What elite dancers do to reduce risk: progressive loading, cross-training (swimming, Pilates), targeted strength for ankles/hips, sleep prioritization, and physiotherapy touchpoints between rehearsals. For someone with T1D, injury recovery also requires tighter glucose control because stress hormones can spike glucose and wound healing rates are affected by chronic hyperglycaemia — another reason Kuzmin’s condition is medically relevant to his career. 

Across interviews and social posts, Kuzmin demonstrates the discipline dancers need for energy and aesthetics: consistent carbohydrate timing, lean protein for repair, and hydration strategies during long shows. For athletes with T1D, the core rule is the same — match insulin to carbs and activity — but the margin for error is smaller. The availability of quick carbohydrates (glucose gels, juice) at rehearsals and backstage is standard; Kuzmin’s visible CGM and public openness help signal the backstage logistics that most fans never see. 

Kuzmin left Ukraine at a young age and has been publicly candid about fearing for family during the Russian invasion — a stressor that compounds the usual performance anxiety of televised competitions. The dual pressures of representing Eastern European culture on big stages and managing a chronic illness create a layered identity: performer, diaspora son, athlete-with-a-condition. That pressure can increase cortisol levels, which in turn influences blood glucose — again linking mental-health support to physiological performance. Kuzmin’s public interviews where he discusses his grandmother and the Ukraine crisis show the emotional stakes he carries into rehearsals and live performances. 

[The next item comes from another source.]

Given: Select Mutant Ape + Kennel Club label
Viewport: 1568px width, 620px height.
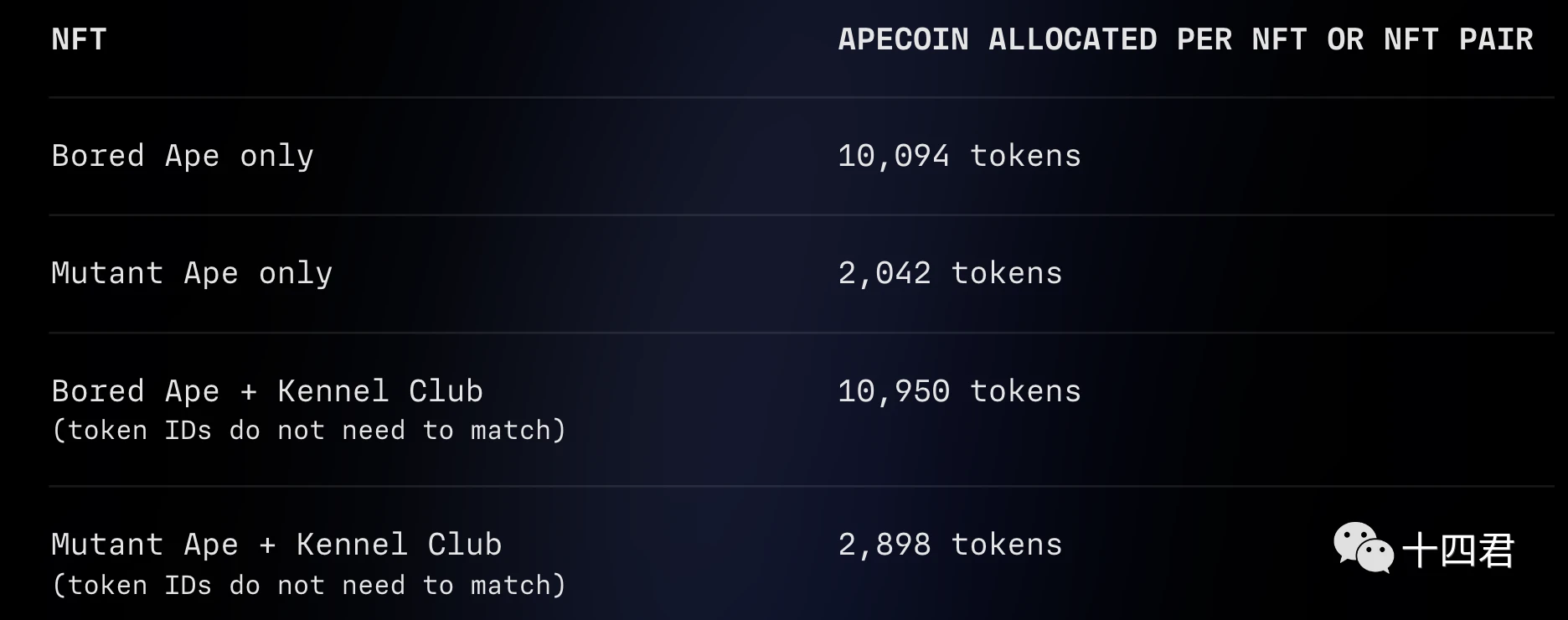Looking at the screenshot, I should pyautogui.click(x=276, y=545).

  1. Visibility reduces stigma: A CGM plainly visible on stage normalizes chronic disease among young audiences who idolize dancers. Kuzmin’s example is an organic public-awareness campaign. 

  2. Practical model for coaches & medical teams: His blend of tech (CGM), cross-training and scheduled fueling is a model other performing professionals can emulate. 

  3. Policy implications: As touring artists cross borders, access to insulin, supplies and urgent care varies; prominent artists discussing supply logistics can highlight gaps and spur advocacy.